*Given problem*
Copy the rows from the line containing "Given: Open the Twitter followers link" through the line containing "Action: click(1060, 127)", inclusive, keeping every character as it is.

*Input material*
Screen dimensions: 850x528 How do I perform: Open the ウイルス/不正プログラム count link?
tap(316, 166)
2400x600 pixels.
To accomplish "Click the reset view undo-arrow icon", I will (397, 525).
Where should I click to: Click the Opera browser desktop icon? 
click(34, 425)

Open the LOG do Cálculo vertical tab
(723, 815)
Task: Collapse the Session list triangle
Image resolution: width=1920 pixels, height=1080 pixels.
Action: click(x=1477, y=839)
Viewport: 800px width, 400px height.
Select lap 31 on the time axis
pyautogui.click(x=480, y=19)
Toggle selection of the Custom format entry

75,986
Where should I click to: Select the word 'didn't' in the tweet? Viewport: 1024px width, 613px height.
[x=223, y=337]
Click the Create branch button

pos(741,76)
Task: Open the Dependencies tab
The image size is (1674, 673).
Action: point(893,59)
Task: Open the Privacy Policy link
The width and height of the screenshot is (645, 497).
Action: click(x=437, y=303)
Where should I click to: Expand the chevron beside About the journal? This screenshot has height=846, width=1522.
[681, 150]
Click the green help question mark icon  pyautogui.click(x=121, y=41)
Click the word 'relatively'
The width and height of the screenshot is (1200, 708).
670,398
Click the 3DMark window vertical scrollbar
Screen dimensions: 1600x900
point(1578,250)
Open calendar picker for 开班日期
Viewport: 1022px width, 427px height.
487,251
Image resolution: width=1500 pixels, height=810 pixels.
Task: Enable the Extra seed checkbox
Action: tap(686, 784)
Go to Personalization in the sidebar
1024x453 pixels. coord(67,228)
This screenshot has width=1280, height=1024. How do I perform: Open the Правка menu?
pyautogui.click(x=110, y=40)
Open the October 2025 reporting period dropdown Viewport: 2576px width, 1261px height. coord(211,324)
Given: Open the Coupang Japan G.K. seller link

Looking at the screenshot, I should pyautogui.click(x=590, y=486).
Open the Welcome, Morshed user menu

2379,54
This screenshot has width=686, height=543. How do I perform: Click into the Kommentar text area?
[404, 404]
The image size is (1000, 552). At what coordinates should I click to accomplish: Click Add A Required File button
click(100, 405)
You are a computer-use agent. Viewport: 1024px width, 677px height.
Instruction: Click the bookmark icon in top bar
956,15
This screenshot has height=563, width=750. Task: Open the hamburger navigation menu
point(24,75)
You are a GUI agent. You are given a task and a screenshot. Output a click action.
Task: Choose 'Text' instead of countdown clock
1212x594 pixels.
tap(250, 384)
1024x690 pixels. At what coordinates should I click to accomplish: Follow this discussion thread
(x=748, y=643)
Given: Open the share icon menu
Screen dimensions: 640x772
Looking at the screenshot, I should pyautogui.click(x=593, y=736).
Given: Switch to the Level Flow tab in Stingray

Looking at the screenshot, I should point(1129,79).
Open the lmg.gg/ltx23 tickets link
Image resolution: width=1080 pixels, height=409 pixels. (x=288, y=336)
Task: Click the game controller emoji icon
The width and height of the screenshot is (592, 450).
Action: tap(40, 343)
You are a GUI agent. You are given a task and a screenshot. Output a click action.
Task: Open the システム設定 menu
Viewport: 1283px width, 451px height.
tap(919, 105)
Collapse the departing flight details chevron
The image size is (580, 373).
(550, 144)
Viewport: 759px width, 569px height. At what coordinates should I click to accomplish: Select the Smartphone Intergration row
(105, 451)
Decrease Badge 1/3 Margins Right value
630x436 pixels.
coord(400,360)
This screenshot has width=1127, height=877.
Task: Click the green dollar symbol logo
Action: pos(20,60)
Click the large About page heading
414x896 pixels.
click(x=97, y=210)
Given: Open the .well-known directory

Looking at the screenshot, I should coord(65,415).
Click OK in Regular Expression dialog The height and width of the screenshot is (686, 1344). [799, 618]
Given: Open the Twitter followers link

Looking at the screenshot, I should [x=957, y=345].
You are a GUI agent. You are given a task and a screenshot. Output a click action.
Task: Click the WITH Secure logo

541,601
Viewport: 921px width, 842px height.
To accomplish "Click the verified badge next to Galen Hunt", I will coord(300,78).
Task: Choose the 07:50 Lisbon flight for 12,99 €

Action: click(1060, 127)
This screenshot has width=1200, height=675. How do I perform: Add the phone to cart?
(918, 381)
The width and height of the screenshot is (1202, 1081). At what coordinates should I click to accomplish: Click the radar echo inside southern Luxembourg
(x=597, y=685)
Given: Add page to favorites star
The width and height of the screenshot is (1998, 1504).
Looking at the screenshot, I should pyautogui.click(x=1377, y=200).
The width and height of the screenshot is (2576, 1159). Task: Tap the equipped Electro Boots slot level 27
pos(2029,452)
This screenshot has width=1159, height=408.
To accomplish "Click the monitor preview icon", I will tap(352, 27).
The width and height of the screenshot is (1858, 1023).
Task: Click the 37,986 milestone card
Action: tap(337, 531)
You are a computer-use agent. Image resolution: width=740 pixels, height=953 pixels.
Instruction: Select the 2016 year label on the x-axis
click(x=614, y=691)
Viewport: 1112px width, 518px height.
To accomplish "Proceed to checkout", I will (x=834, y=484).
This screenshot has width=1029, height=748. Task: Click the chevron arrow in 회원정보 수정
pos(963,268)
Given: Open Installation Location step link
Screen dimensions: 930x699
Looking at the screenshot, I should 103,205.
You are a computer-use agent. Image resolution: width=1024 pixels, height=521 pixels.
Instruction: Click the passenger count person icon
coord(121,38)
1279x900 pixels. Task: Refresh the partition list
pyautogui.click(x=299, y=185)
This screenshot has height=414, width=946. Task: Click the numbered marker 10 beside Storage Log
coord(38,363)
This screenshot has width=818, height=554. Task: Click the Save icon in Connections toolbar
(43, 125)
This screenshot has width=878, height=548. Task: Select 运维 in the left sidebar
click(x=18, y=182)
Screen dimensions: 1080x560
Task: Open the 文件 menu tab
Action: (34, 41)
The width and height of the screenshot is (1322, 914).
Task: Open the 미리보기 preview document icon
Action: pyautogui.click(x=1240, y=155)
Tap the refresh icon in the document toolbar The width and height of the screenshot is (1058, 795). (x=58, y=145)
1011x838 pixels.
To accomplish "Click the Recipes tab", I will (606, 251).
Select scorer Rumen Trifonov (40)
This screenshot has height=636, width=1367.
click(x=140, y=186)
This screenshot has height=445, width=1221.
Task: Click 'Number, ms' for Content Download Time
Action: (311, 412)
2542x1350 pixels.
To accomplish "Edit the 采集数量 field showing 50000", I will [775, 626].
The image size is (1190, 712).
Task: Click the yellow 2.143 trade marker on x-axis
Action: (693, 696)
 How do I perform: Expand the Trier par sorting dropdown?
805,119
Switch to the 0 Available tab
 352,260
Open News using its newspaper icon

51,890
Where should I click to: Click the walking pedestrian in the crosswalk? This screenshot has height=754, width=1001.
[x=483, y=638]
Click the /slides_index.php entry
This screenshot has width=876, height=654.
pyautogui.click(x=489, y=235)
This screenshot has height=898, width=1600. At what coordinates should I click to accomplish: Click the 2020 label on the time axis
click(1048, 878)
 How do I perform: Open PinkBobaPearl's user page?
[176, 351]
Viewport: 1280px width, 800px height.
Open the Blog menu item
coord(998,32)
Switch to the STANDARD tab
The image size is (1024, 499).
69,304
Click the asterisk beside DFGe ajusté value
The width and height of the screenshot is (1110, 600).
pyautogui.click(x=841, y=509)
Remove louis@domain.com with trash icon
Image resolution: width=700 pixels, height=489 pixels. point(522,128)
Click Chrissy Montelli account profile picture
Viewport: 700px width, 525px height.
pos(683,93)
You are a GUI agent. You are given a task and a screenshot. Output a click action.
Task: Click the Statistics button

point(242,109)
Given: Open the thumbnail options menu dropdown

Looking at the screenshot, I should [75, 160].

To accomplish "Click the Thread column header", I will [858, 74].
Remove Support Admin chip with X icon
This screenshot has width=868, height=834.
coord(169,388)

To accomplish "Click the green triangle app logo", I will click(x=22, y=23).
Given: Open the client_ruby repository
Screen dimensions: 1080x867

*Task output*
Given: Open the Twitter followers link

Looking at the screenshot, I should [x=957, y=345].
You are a GUI agent. You are given a task and a screenshot. Output a click action.
Task: Click the WITH Secure logo

541,601
Viewport: 921px width, 842px height.
To accomplish "Click the verified badge next to Galen Hunt", I will coord(300,78).
Task: Choose the 07:50 Lisbon flight for 12,99 €

Action: click(1060, 127)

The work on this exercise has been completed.